A former hit man for Pablo Escobar, who confessed to hundreds of murders as head of the drug kingpin's army of assassins, was freed from prison on Tuesday amid angry protests by his many alleged victims.
John Jairo Velasquez, better known by his nickname "Popeye," was released in the evening under heavy police surveillance from a maximum security prison northeast of Bogota. He had spent 22 years behind bars for plotting the murder of a former presidential candidate.
'If Pablo Escobar were to be reborn I'd go with him without thinking.'- John Jairo Velasquez, to a Colombian newspaper last year
The slaying of the cartel-fighting politician Luis Carlos Galan during the 1990 presidential campaign he was heavily favoured to win marked the apex of drug violence that engulfed Colombia two decades ago. In a bid to fight extradition to the United States, Escobar ordered scores of assassinations — of judges, cabinet ministers, and journalists. He even downed a commercial jetliner because he believed Galan's political heir, then President Cesar Gaviria, was aboard.
Velasquez was one of Escobar's most-trusted lieutenants during the campaign of terror, joining the capo's Medellin cocaine cartel before he turned 18.
As Colombia's bloody cocaine turf wars faded from memory, Velasquez liked to boast in frequent interviews from prison that he killed 300 people with his own hands, including his own wife, and helped plan another 3,000 hits.
But the only murder for which he was convicted was Galan's. The family members of his many other alleged victims, as well as legal experts, grasped for an explanation when a judge last week determined he was eligible for parole.

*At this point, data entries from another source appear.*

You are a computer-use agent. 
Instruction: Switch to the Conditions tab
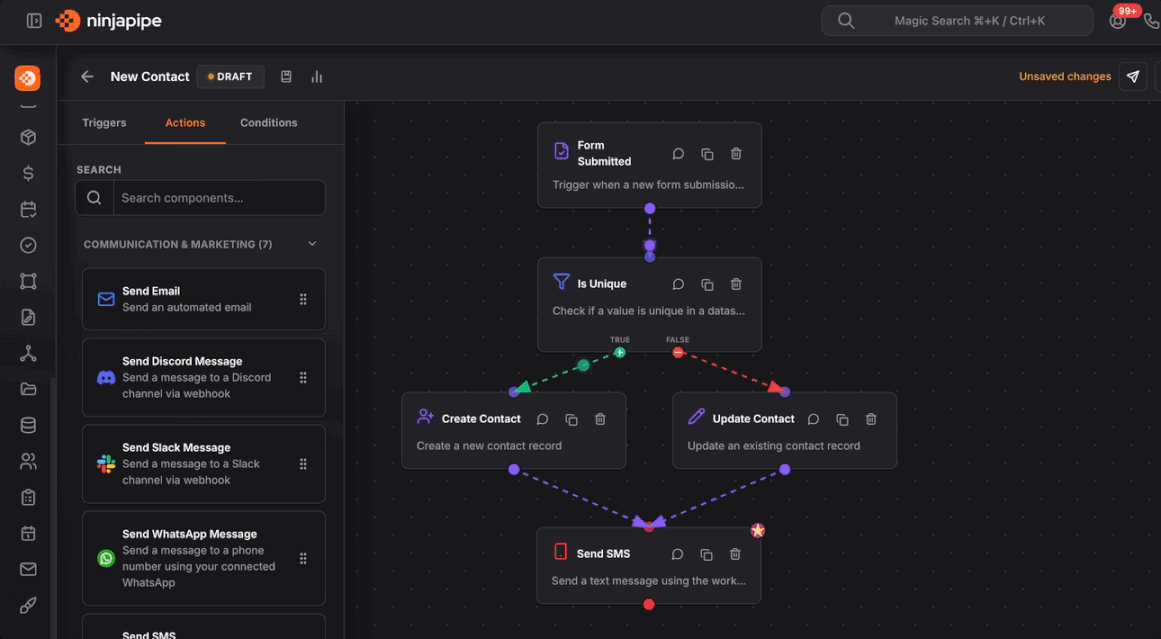click(x=268, y=123)
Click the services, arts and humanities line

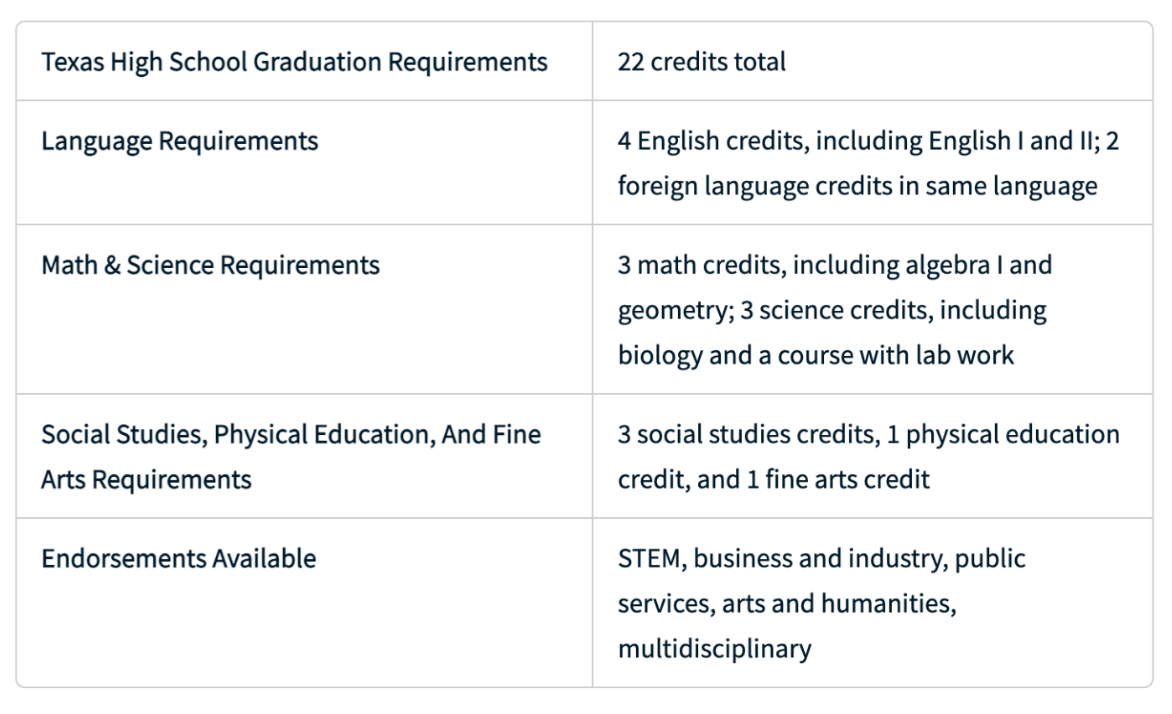(787, 603)
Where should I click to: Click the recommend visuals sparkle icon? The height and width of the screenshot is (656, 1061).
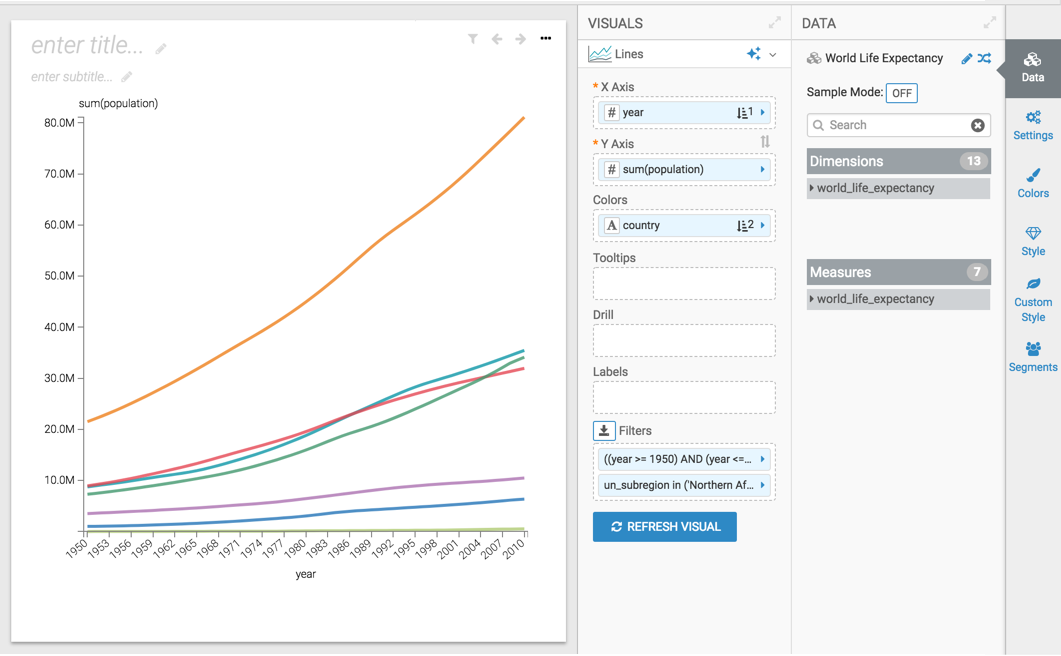click(x=754, y=54)
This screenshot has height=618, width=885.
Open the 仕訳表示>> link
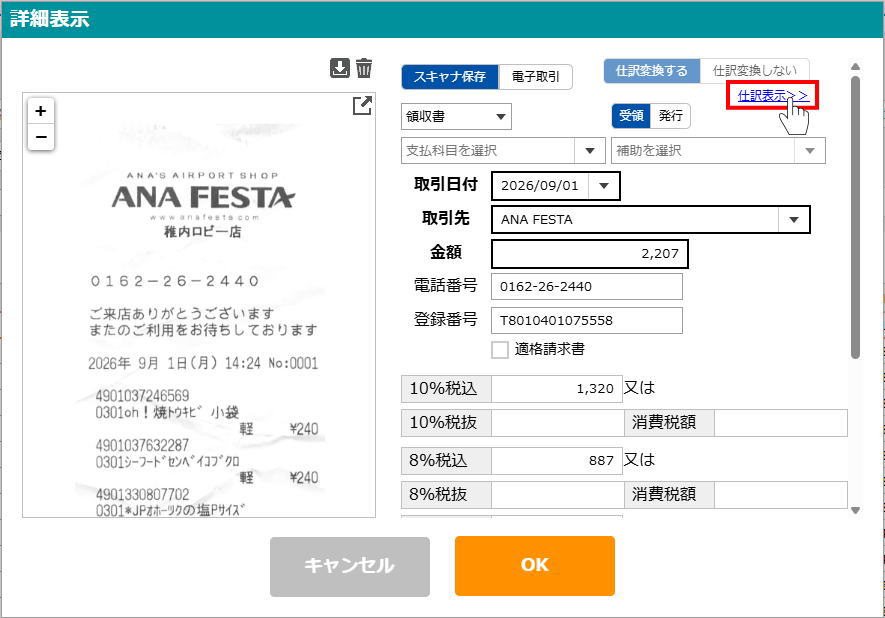[x=771, y=95]
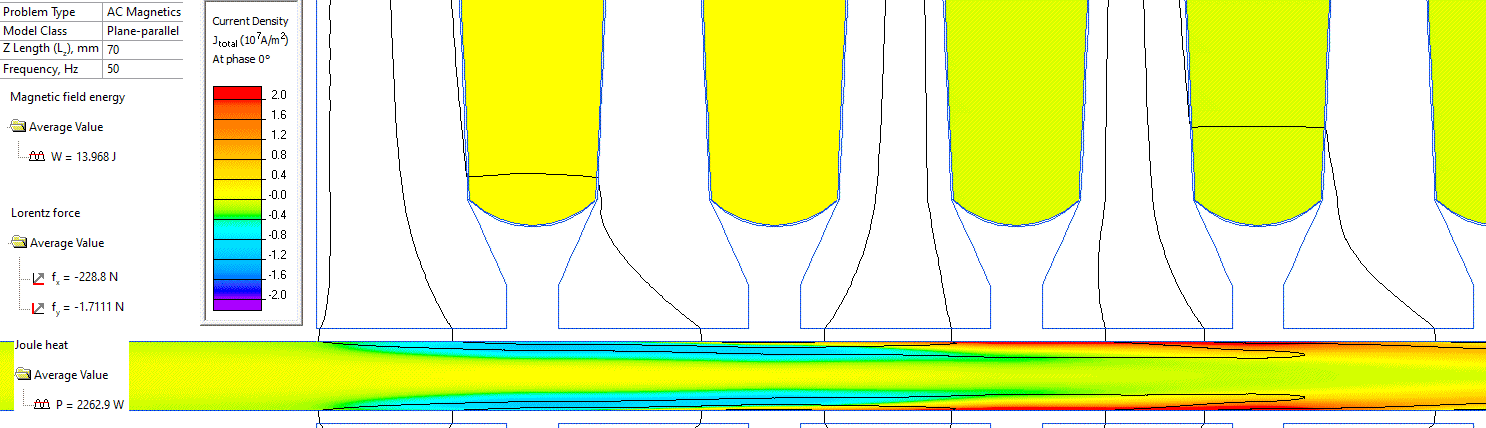Click the purple band of the color legend

pos(238,302)
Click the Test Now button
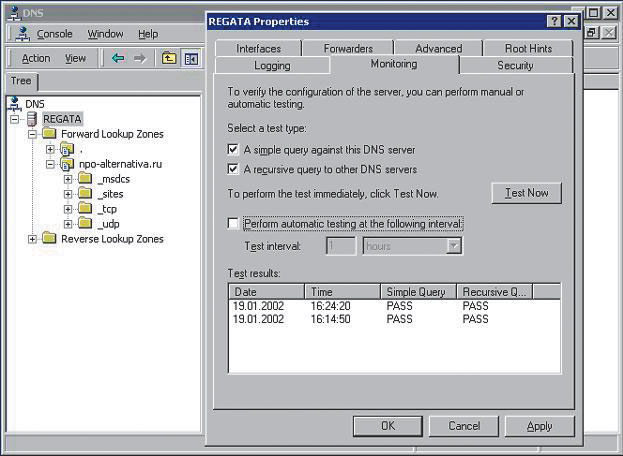The height and width of the screenshot is (456, 623). coord(526,193)
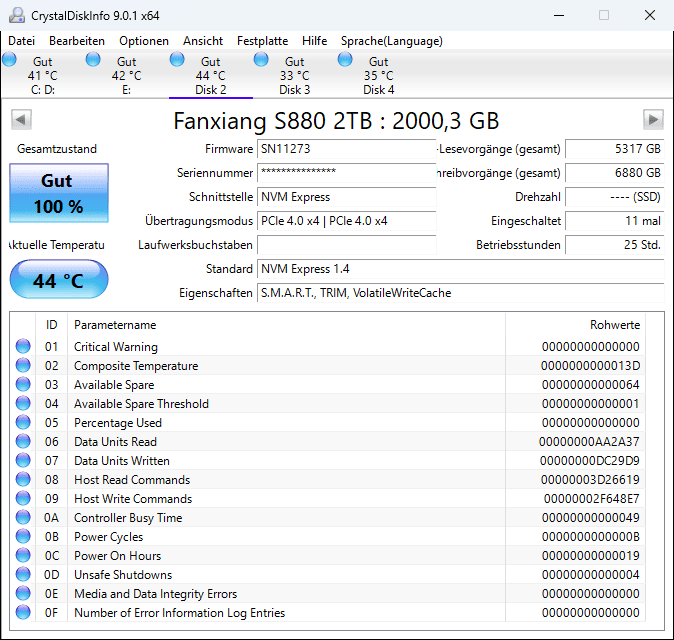674x640 pixels.
Task: Click the Firmware SN11273 field
Action: [346, 149]
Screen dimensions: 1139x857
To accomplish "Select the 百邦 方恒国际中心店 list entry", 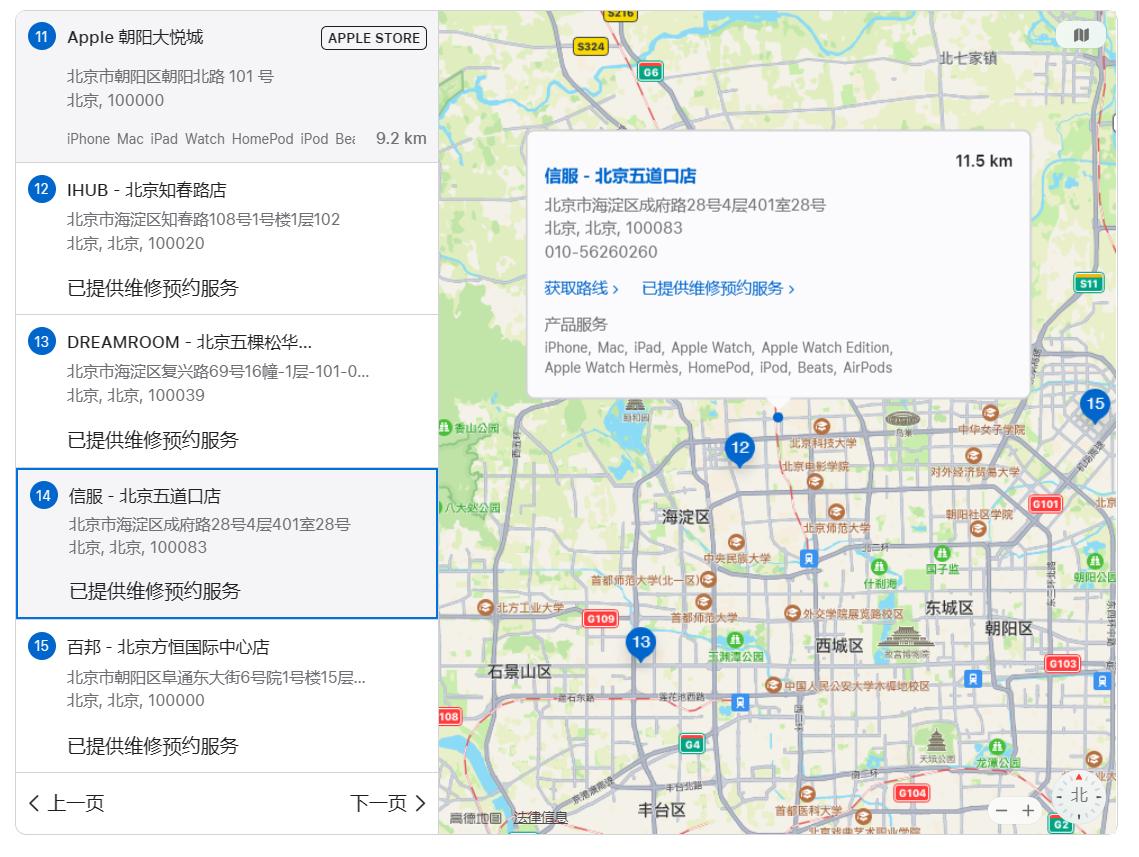I will [x=200, y=695].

"It's really sad that an assassin who committed so many homicides was sentenced for a single murder," said Gen. Carlos Mena, the head of Colombia's highway police who as a young officer helped US authorities hunt down Escobar, who was killed by police in 1993.
Velasquez, 52, took advantage of his time behind bars to obtain a number of academic degrees and to seek forgiveness from his victims. He also provided prosecutors with testimony that led to the conviction of a former justice minister close to Escobar for involvement in Galan's murder.
In a string of interviews anticipating his early release, Velasquez confided that he had about an 80 per cent chance of being killed by former rivals after he's freed. With the threat of a revenge killing lurking, he said he was considering relocating abroad. He also wants to sell to Hollywood the rights to an autobiography he wrote about his life alongside Escobar.
But even while expressing regret about his crimes, he continued to demonstrate admiration for his former boss.
"If Pablo Escobar were to be reborn I'd go with him without thinking," he told El Tiempo newspaper last year.